Each coin can then exchange for a commodity of an equal amount of value. If each coin is used only once, then the number of coins required in circulation is equal to the total value of commodities to be circulated divided by the value of the coin. In other words, if the total value of commodities is 100,000 hours, and a coin has a value of 10 hours, 10,000 coins must be minted to act as currency. However, as currency, the coin, unlike a commodity, does not leave circulation to be consumed, but remains in circulation after each transaction. In a year, a coin might take part in 10 transactions, so that, in practice, only 1,000 coins need to be minted.

However, this very fact that the coin takes part in numerous transactions also means that just from normal usage, it gets worn, as it passes from hand to hand. But also, because the coin is comprised of precious metal, each person that possesses it will be tempted to shave bits off it, and to accumulate such shavings that can later be sold as a quantity of gold, silver, copper etc. A 1 gram gold coin, after a time, might actually contain only 0.75 grams of gold, so that, in terms of the actual value of its material content, it is equal to only 7.5 hours of labour rather than the 10 hours of a full weight coin. Yet, what was seen was that these coins, as tokens, continued to circulate as though they were full weight, i.e. as though they still contained 1 gram of gold.

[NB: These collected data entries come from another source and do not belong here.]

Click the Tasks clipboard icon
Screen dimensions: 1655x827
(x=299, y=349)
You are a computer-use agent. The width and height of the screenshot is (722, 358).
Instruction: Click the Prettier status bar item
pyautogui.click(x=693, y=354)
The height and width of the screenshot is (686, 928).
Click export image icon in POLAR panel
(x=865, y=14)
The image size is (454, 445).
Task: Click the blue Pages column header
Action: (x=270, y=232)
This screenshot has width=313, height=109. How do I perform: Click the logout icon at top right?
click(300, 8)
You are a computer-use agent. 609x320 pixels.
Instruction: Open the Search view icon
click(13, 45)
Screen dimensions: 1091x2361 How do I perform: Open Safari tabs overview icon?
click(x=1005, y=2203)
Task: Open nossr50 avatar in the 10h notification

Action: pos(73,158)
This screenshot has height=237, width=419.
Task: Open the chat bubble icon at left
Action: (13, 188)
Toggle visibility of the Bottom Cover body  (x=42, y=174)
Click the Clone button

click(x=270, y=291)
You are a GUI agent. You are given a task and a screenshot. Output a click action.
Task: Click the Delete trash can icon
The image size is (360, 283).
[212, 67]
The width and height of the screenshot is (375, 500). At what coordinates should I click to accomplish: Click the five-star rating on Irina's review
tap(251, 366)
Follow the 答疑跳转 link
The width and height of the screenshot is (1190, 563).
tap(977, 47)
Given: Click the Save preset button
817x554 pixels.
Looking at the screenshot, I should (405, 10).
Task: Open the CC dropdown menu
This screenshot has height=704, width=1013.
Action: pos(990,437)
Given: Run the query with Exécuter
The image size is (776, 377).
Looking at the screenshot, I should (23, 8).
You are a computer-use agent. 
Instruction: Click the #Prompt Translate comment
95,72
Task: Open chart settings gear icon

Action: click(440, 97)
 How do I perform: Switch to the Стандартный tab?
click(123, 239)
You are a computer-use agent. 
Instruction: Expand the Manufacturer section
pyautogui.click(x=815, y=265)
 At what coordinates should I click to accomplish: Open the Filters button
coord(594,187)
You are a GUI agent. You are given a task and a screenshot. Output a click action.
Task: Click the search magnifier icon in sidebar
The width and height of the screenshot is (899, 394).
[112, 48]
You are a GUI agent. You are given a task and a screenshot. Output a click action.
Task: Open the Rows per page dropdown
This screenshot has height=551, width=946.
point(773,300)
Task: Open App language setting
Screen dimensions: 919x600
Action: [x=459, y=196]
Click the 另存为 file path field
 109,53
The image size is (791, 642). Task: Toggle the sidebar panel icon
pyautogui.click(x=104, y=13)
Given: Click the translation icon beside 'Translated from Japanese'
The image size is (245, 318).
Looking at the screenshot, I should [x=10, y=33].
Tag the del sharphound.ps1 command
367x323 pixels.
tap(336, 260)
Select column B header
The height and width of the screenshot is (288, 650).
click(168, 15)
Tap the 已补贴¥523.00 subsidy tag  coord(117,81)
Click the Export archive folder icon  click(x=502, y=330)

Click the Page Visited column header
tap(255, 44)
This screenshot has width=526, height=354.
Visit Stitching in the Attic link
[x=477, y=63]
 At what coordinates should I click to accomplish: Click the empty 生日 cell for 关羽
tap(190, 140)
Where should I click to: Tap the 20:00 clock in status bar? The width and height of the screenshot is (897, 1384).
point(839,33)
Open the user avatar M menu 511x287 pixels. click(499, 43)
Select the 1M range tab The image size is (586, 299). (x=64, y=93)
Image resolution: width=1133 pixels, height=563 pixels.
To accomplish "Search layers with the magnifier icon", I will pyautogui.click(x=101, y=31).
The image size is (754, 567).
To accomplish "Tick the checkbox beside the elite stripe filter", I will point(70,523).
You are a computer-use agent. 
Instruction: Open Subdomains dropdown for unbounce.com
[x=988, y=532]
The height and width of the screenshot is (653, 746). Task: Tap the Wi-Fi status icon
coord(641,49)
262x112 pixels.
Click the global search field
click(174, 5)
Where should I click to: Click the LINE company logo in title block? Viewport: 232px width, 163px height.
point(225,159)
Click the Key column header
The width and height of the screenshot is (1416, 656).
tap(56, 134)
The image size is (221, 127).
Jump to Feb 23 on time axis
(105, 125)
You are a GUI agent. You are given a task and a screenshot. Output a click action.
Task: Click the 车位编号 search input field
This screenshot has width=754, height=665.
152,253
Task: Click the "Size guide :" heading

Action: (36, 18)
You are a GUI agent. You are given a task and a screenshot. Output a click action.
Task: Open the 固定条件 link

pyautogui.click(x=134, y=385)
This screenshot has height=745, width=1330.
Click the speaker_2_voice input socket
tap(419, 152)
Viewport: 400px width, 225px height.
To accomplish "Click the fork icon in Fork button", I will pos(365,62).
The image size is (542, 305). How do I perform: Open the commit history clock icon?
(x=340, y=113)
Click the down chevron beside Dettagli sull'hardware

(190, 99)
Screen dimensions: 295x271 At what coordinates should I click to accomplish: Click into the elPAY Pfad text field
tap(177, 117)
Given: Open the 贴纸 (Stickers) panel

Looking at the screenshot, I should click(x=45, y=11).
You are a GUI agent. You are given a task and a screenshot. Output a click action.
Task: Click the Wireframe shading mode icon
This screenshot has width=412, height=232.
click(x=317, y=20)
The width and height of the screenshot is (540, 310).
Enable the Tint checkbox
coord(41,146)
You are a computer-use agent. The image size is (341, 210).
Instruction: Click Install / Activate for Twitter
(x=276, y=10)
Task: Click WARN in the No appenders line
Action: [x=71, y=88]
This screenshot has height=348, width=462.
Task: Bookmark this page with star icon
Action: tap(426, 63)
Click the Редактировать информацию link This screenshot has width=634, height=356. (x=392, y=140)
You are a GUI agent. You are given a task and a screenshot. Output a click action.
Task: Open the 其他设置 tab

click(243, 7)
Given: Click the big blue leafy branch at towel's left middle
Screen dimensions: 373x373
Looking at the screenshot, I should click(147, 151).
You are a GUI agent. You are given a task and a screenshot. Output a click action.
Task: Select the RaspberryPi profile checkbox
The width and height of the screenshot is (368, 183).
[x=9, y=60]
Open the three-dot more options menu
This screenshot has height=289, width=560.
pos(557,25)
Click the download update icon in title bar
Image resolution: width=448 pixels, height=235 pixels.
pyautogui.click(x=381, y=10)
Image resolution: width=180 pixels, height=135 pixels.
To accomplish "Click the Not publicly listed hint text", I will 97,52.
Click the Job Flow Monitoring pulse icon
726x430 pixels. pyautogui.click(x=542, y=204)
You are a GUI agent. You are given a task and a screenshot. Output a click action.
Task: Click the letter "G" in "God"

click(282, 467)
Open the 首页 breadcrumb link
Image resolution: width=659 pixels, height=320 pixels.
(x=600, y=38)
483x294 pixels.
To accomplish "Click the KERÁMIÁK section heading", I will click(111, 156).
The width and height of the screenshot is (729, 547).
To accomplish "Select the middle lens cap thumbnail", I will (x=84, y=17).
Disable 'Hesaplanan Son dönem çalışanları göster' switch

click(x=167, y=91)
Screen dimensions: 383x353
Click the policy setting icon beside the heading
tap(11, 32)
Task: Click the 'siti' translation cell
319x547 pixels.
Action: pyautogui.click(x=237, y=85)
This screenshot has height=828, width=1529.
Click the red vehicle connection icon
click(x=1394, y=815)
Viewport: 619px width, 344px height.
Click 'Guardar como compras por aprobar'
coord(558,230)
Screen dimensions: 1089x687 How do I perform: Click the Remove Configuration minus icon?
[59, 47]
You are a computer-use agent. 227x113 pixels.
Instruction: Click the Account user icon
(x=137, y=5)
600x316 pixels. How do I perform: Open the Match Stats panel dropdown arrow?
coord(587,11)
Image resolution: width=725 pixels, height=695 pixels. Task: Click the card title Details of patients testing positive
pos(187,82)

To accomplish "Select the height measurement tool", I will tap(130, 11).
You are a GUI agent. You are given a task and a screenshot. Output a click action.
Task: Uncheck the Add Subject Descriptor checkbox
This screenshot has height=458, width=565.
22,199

As Marx says, although the coins were themselves comprised of the money commodity, say gold, only 75% of the coin was money commodity, and 25% of it was already just token, containing, in fact, no value at all. This was not surprising, because, for example, when cattle acted as the money commodity, it was not necessary to make all payments, and conduct transactions, in actual cattle. A strip of leather, for example, might act as money token, representing 1 cow. Its clear that the strip of leather is not a cow, and does not have the same value as a cow, and yet is accepted as a representative of it. A gold coin that purports to represent the value of 1 gram of gold does not itself have to contain 1 gram of gold, either, to perform that function.